In my former life as a software designer, we lived by the mantra, “Garbage in, garbage out.” Media storylines about religion and national elections, and thereby public perceptions, are driven by two major factors: exit polls (controlled by the major media outlets) and the selection of sources for stories by reporters. There is mounting evidence that much of the mainstream media is operating with a perversion of this mantra, a kind of “garbage in, gospel out” approach that begins and ends with its own self-verifying, dated stereotypes about religion in American public life.

The heart of the old script was the mythology of the so-called “moral values voters”–voters who were highly religious, Republican, and supposedly cared about prohibiting same-sex marriage and abortion above all else. We now know that despite the hype, the single exit poll question upon which those conclusions were based in 2004 was deeply flawed.

In a New York Times Op-ed four days after the 2004 election, Gary Langer, director of polling for ABC News and a dissenting member of the team that drafted the questionnaire, cautioned that the inclusion on the exit poll of “this hot-button catch phrase…created a deep distortion–one that threatens to misinform the political discourse for years to come.” A series of subsequent polls, such as the American Values Survey (AVS), which I directed at the Center for American Values in Public Life in 2006, showed how distorting these assumptions were. AVS found that Americans in fact think mostly about “the honesty and integrity of the candidate” when voting their values. Even among white evangelicals, the group that was supposedly synonymous with “moral values voters,” only 1 in 5 (19 percent) thought primarily about the hot-button issues of abortion and same-sex marriage when voting their values.

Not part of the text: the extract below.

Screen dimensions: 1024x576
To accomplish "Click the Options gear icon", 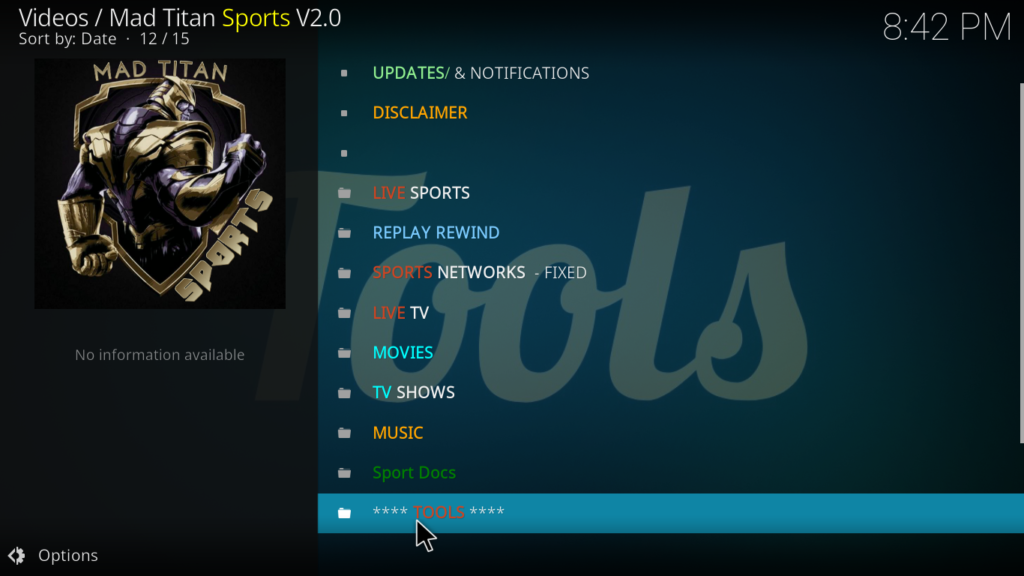I will pos(16,556).
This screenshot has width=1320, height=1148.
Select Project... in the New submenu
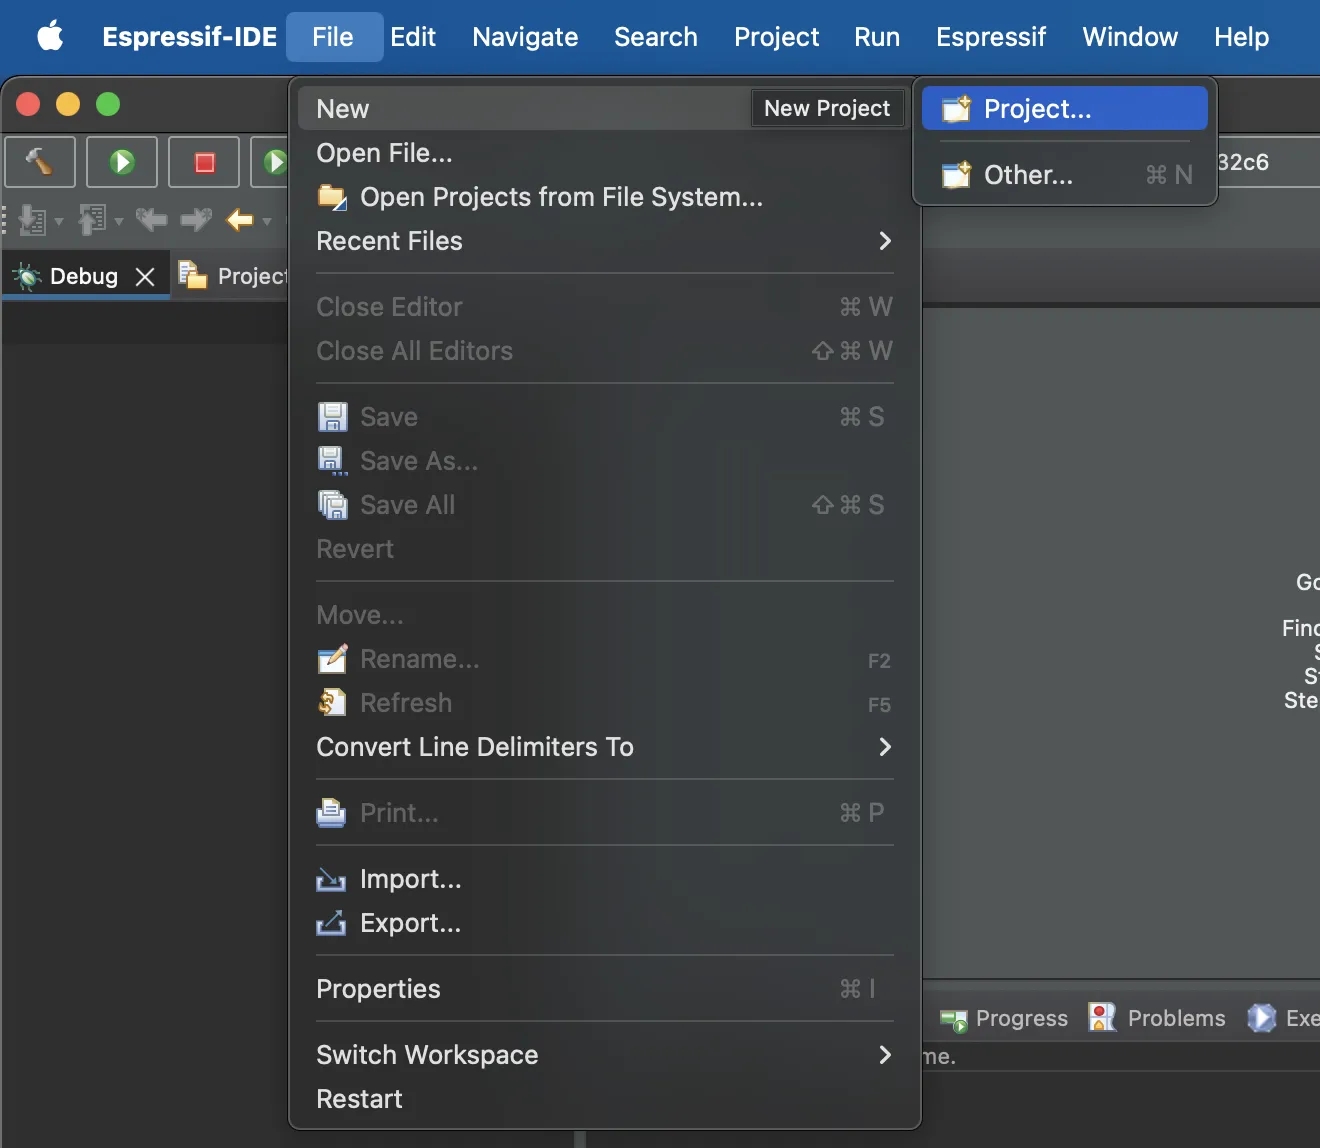[1037, 109]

Since 2004, much of the mainstream media has unfortunately continued to reinforce the assumptions that religion is only relevant to conservatives and Republicans. A recent study by Media Matters for America, “Left Behind: The Skewed Representation of Religion in Major News Media,” documented the continued bias in linking conservative politics and religion. The study found that while media coverage of religion has increased significantly since 2004, conservative religious leaders were quoted, mentioned, or interviewed in news stories nearly three times as often as were progressive religious leaders.

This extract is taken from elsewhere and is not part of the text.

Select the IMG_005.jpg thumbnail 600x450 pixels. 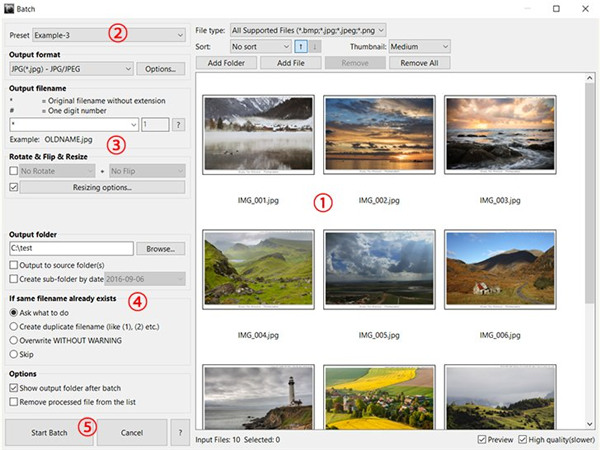(379, 270)
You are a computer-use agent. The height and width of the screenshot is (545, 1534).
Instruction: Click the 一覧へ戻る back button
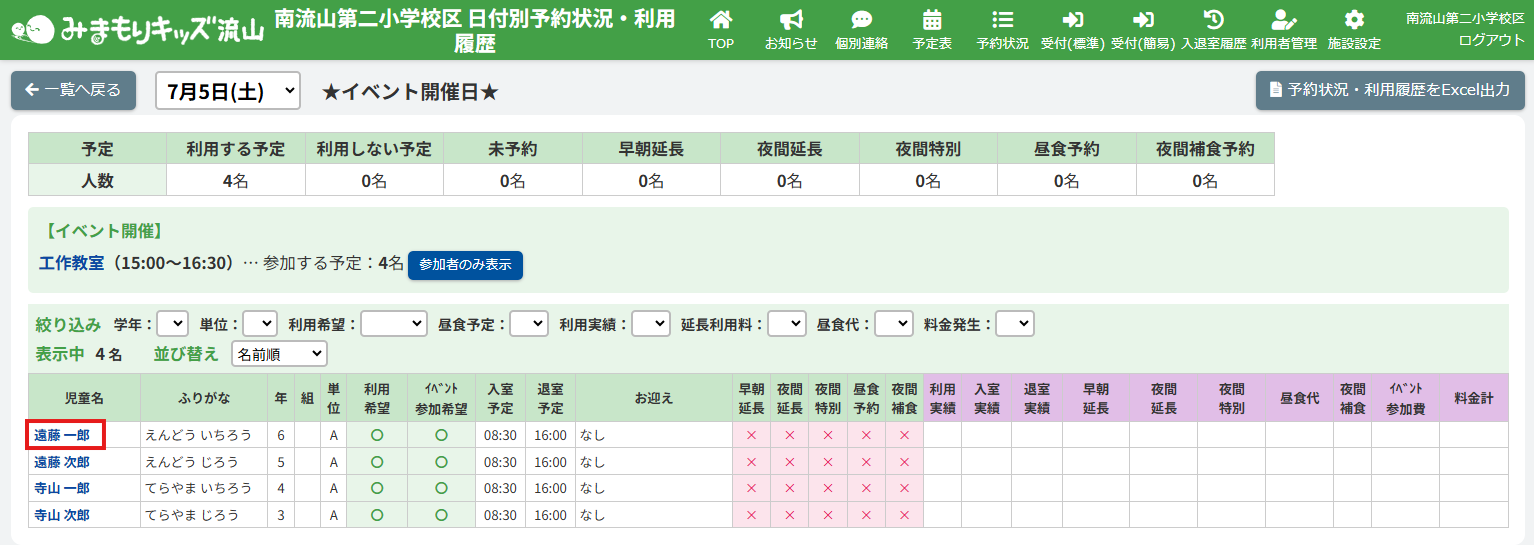coord(73,90)
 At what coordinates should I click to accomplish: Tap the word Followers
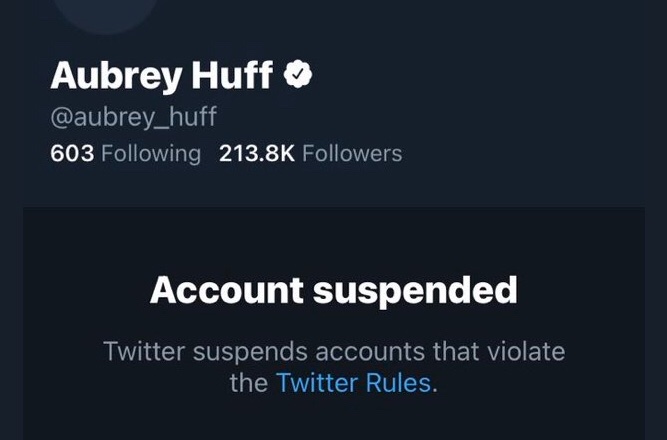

Despite these well-known problems, in the exit polling in the 2008 primaries so far, the major media news outlets have once again pulled out their dog-eared script on religion and politics as they constructed the exit polls. In Iowa and Michigan, voters weren’t asked about religion at all. In New Hampshire and South Carolina, more questions were asked of Republican voters on faith than Democratic voters. And nowhere have Democrats been asked if they were evangelical or born again, despite the fact that in 2006 white evangelicals made up 11.3 percent of the Democratic house vote nationwide, casting slightly more votes for Democratic candidates for example than black Protestants.

Even noting the source of objections to this practice is a testimony to the new religious landscape. Leah Daughtry, Chief of Staff of the Democratic National Committee (and herself an ordained Pentecostal minister) recently lamented in a Washington Post Op-ed that the biased exit polls drove media stories that

“often fail to acknowledge that people of faith are and can be Democrats.”

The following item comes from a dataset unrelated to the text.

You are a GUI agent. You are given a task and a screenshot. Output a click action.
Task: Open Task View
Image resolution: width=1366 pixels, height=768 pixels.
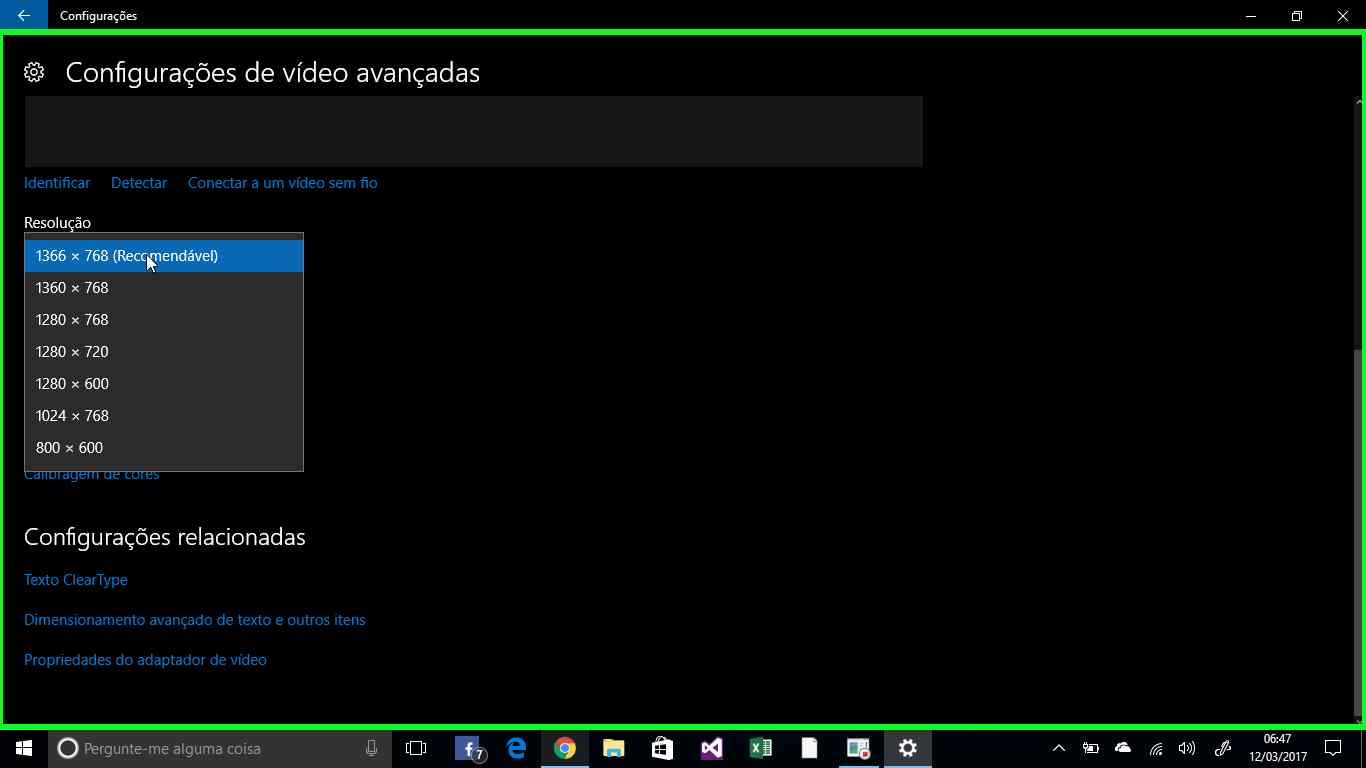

Similarly, a group of prominent evangelical leaders also objected to this prejudicial polling, declaring that these surveys

“pigeonholed evangelicals, reinforcing the false stereotype that we are beholden to one political party.”

As these leaders attest, this skewed coverage is damaging both to politics and to religion and diminishes our understanding of American public life. Hopefully the media will update their script with more equitable exit polling and balanced sources heading into Super Tuesday and through the home stretch of the election cycle.